◆ Stored records
══════════════════════════════
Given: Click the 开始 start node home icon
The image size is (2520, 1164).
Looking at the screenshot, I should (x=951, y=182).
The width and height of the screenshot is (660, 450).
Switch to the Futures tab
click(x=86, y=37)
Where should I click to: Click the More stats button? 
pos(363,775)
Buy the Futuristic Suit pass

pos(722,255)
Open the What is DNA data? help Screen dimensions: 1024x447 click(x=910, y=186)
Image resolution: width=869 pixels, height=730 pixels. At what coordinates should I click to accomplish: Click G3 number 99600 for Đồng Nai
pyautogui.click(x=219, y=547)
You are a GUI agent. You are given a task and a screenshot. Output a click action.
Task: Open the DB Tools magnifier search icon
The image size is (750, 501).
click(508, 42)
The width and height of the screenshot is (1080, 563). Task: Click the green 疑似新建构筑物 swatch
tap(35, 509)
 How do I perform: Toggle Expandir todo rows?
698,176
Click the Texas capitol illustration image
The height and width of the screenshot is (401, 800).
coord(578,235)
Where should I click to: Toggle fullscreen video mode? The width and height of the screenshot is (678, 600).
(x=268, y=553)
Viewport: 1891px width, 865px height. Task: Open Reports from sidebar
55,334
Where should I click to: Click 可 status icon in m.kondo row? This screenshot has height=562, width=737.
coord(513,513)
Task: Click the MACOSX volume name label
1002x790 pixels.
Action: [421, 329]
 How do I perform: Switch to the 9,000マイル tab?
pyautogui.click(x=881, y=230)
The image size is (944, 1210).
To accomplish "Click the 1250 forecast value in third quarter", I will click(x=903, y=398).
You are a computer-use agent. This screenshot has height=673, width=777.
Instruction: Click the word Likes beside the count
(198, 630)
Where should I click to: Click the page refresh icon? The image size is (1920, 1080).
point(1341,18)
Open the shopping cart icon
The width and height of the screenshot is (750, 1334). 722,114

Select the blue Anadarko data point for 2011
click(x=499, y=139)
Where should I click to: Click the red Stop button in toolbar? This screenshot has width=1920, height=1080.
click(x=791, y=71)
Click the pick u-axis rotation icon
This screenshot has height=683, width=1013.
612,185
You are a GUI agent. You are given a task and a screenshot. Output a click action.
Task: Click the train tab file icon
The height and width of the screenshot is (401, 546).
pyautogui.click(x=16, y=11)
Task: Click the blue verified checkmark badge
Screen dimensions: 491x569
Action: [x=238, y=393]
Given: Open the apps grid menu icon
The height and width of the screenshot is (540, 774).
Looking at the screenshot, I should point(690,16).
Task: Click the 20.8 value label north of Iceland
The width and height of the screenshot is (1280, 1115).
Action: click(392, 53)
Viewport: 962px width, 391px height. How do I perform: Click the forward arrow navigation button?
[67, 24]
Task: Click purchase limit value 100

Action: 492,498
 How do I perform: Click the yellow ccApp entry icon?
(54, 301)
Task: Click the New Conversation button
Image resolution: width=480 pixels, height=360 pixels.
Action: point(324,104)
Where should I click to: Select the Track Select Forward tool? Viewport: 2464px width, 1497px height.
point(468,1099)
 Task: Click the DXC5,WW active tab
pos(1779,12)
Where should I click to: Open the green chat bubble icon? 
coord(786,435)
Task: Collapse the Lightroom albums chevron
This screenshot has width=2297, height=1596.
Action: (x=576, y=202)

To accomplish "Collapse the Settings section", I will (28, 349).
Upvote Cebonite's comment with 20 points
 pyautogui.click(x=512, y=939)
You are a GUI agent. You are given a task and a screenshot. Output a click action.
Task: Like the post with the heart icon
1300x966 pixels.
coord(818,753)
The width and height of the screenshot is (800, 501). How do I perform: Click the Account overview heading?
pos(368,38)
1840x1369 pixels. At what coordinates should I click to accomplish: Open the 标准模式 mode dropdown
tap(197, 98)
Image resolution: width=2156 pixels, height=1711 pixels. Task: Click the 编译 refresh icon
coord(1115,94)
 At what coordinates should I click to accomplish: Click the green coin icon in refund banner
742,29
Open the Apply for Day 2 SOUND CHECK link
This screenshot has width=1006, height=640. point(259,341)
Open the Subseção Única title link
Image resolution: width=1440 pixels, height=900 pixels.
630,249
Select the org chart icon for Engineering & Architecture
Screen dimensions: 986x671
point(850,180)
══════════════════════════════
◆ Stated problem
Locate each line in the listing above that contains the word "green", and copy those lines in full.

◆ Full output
The width and height of the screenshot is (1080, 563). Task: Click the green 疑似新建构筑物 swatch
Where should I click to: Open the green chat bubble icon? 
 At what coordinates should I click to accomplish: Click the green coin icon in refund banner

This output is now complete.